[Collected data]
Segment Open

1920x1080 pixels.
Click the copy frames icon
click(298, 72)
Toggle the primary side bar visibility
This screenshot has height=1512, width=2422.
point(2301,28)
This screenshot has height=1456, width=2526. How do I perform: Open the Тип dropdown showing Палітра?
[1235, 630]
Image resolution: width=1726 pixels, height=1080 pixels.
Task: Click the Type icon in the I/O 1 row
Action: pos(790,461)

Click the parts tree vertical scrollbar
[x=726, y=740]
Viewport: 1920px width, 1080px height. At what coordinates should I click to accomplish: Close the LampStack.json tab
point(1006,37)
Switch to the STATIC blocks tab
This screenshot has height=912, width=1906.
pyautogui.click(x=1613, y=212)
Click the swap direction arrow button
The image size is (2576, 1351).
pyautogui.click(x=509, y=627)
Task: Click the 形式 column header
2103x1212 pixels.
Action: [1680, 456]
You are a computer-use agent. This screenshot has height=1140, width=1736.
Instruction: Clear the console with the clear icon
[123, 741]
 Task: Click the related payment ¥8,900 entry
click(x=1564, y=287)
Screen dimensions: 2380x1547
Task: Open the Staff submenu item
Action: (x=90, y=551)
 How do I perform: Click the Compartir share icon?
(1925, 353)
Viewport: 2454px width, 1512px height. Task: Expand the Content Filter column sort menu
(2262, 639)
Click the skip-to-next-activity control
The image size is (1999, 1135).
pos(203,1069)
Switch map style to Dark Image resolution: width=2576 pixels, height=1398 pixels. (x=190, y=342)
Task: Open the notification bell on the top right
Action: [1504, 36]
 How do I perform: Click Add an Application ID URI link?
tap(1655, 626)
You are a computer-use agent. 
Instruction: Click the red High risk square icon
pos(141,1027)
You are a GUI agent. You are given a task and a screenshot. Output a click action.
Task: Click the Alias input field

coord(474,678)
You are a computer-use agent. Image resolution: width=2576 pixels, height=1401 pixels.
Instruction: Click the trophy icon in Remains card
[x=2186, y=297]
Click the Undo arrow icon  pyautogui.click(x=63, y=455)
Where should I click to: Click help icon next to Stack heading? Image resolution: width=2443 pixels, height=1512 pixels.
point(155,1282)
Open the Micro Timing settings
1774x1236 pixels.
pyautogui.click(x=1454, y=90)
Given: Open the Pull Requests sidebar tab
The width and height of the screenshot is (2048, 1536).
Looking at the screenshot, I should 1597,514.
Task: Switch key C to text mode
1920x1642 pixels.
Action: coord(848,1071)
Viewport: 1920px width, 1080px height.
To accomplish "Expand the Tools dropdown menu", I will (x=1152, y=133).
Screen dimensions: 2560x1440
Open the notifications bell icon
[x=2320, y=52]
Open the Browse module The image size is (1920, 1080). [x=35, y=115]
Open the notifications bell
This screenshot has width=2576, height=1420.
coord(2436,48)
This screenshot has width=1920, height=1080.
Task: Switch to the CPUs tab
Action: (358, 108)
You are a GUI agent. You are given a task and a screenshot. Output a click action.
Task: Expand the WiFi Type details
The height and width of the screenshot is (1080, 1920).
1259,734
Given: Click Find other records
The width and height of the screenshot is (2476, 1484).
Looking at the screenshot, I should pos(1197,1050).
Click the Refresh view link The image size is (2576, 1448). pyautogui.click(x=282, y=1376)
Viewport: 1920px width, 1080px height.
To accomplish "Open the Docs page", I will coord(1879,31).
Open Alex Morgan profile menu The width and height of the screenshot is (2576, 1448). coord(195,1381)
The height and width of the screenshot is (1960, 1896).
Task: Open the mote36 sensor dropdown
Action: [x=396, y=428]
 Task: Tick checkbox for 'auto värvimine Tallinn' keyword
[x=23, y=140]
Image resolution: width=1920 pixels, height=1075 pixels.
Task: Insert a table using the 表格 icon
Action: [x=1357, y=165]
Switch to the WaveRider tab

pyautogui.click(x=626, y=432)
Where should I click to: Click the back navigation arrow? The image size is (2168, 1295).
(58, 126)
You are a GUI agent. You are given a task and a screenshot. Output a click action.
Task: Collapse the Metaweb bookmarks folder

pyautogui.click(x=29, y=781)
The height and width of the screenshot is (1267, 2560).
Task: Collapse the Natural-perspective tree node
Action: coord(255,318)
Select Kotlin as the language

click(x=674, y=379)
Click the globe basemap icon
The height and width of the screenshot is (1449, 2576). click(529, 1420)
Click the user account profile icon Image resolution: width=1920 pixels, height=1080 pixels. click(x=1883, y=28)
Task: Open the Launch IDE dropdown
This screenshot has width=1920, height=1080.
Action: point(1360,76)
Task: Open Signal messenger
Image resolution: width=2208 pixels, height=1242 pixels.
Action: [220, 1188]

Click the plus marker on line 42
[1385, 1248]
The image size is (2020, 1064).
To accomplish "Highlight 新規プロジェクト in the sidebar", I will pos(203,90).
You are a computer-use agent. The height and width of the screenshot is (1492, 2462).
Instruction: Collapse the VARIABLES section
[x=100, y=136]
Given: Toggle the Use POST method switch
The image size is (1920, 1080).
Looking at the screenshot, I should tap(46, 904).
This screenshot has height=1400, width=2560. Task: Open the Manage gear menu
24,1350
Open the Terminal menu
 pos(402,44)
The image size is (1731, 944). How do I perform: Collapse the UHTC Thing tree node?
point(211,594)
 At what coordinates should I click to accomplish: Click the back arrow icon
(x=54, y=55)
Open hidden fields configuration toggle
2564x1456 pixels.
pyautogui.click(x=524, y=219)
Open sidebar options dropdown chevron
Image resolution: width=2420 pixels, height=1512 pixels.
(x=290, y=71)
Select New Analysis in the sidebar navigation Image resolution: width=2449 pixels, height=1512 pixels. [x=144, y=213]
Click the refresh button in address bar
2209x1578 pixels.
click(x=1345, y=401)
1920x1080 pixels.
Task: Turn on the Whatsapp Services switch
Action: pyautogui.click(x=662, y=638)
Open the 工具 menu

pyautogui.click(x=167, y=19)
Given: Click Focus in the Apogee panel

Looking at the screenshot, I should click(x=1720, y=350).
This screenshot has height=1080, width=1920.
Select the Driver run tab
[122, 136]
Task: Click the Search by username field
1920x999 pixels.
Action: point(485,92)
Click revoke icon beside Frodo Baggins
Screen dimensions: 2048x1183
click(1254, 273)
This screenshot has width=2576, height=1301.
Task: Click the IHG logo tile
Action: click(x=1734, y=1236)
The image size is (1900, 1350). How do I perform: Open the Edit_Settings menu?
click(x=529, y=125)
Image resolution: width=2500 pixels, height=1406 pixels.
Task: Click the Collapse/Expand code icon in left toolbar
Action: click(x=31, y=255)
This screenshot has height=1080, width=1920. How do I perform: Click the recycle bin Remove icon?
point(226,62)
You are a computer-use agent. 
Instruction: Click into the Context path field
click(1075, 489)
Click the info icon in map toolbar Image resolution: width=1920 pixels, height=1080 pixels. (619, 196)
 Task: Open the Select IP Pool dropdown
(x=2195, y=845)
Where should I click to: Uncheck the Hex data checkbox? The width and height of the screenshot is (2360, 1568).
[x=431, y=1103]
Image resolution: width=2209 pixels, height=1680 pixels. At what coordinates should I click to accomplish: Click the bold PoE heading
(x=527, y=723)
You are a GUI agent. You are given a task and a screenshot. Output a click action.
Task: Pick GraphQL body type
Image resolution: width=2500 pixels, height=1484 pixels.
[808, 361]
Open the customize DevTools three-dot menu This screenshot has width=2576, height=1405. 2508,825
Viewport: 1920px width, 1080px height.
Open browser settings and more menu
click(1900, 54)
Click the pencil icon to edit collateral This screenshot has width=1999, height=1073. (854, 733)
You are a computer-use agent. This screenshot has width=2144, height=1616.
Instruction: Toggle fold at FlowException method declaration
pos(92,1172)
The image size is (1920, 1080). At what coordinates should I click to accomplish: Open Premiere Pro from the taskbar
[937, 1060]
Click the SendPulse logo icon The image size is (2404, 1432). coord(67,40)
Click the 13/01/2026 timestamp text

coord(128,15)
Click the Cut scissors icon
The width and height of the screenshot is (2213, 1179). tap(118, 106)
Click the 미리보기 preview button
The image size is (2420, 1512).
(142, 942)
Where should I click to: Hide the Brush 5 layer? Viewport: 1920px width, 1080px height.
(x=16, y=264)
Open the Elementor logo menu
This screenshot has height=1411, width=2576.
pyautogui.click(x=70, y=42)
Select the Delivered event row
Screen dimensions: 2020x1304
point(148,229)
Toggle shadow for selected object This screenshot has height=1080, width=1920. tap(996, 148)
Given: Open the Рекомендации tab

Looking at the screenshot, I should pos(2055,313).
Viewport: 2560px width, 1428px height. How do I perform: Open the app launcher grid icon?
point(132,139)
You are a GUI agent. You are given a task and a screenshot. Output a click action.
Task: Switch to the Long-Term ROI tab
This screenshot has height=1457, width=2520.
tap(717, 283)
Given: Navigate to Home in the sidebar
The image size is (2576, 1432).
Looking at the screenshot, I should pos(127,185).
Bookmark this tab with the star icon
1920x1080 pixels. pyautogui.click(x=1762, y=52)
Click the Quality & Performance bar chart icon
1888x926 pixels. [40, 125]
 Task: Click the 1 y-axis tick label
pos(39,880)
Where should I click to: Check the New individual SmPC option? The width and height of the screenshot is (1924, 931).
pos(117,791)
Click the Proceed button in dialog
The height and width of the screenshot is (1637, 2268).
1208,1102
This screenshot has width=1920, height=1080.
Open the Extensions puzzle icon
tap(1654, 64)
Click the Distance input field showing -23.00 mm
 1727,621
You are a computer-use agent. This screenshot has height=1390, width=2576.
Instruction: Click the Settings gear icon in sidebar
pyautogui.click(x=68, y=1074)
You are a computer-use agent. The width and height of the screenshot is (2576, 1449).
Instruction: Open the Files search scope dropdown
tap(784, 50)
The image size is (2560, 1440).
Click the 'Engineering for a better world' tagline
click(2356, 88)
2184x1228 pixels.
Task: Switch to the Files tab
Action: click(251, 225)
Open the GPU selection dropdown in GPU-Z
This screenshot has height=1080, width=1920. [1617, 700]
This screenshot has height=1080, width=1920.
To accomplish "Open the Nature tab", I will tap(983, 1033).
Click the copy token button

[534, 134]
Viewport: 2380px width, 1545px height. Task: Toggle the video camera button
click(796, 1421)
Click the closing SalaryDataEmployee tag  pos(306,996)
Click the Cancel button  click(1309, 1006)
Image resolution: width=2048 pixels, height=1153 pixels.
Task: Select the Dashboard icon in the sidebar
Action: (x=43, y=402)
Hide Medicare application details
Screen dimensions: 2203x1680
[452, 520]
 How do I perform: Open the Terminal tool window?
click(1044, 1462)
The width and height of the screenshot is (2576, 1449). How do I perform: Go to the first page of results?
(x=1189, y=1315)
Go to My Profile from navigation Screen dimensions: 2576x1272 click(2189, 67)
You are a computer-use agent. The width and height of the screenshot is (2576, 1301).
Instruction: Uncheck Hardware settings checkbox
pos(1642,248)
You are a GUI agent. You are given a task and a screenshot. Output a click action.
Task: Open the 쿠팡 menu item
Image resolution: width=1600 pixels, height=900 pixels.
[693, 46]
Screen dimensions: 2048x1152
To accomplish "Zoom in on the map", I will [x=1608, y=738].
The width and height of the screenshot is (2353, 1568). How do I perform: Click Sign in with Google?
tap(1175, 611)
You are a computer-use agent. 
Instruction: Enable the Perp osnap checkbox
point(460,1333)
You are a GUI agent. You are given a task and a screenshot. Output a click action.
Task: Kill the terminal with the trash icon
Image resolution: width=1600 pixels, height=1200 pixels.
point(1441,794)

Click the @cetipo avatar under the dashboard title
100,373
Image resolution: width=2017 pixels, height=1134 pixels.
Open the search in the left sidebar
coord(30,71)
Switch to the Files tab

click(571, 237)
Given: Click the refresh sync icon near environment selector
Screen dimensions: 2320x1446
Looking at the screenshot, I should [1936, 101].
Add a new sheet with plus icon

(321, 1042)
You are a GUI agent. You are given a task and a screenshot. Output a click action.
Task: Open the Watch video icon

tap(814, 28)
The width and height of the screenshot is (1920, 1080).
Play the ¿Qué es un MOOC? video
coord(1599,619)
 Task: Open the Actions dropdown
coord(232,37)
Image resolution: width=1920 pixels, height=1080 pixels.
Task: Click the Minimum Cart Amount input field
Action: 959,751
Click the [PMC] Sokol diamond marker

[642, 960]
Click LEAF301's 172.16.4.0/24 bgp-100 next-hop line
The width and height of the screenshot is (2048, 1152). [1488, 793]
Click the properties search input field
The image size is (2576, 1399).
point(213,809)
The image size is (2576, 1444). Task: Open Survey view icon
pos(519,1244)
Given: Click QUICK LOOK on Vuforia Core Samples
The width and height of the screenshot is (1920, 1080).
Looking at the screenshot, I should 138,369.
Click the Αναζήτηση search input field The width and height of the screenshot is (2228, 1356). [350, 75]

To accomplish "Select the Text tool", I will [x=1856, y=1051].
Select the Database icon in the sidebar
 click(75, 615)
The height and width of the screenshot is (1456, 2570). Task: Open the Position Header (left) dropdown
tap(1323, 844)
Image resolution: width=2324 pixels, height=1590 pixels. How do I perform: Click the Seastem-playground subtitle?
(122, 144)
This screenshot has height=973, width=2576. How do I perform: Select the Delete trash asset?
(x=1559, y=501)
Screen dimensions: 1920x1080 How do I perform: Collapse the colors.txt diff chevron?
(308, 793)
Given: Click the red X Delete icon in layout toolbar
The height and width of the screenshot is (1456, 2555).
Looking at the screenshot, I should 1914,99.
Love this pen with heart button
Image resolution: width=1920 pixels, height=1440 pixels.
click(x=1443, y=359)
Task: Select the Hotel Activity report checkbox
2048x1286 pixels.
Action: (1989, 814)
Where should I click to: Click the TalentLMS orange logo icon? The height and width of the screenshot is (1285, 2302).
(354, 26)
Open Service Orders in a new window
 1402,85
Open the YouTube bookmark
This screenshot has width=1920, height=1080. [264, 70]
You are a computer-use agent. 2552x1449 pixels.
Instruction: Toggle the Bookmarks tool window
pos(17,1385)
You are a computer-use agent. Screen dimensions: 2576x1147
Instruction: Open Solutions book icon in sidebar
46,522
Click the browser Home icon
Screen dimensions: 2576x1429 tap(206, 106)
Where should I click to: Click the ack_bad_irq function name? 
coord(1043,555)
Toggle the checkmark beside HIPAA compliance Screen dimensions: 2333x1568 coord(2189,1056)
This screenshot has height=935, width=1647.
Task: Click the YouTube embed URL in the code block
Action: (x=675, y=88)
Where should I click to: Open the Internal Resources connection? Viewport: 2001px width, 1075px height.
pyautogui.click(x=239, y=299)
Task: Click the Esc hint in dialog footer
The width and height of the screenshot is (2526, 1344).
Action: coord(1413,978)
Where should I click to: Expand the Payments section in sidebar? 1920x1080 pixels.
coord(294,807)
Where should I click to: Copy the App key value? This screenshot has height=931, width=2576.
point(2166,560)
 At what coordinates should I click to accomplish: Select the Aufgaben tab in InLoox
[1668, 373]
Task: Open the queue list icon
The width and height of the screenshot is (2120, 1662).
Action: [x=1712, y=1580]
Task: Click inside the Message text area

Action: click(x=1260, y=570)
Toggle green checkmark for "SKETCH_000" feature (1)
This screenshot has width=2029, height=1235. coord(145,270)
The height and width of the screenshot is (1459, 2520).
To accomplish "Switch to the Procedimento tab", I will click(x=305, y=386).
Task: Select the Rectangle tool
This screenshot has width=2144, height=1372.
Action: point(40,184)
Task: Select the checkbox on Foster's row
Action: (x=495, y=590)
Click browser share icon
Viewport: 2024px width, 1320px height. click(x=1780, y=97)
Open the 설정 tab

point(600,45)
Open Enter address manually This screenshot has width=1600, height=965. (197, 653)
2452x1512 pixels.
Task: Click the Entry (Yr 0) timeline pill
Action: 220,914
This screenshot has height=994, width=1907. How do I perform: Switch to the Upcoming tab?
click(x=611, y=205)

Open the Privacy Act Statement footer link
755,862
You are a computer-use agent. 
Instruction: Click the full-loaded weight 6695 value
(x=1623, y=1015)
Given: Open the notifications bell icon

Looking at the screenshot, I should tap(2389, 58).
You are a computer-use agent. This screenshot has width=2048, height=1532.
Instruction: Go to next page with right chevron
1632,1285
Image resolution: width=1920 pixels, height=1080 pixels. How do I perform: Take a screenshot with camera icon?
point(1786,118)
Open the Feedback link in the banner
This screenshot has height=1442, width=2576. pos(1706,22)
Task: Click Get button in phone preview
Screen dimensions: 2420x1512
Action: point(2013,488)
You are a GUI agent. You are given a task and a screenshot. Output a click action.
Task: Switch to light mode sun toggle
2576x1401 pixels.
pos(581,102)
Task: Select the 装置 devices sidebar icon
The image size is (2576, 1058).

Segment Closed

ACTIVITY: Please find, in the entries above, every line where "details" occurs, and copy it.

WRITTEN ANSWER:
Task: Expand the WiFi Type details
Hide Medicare application details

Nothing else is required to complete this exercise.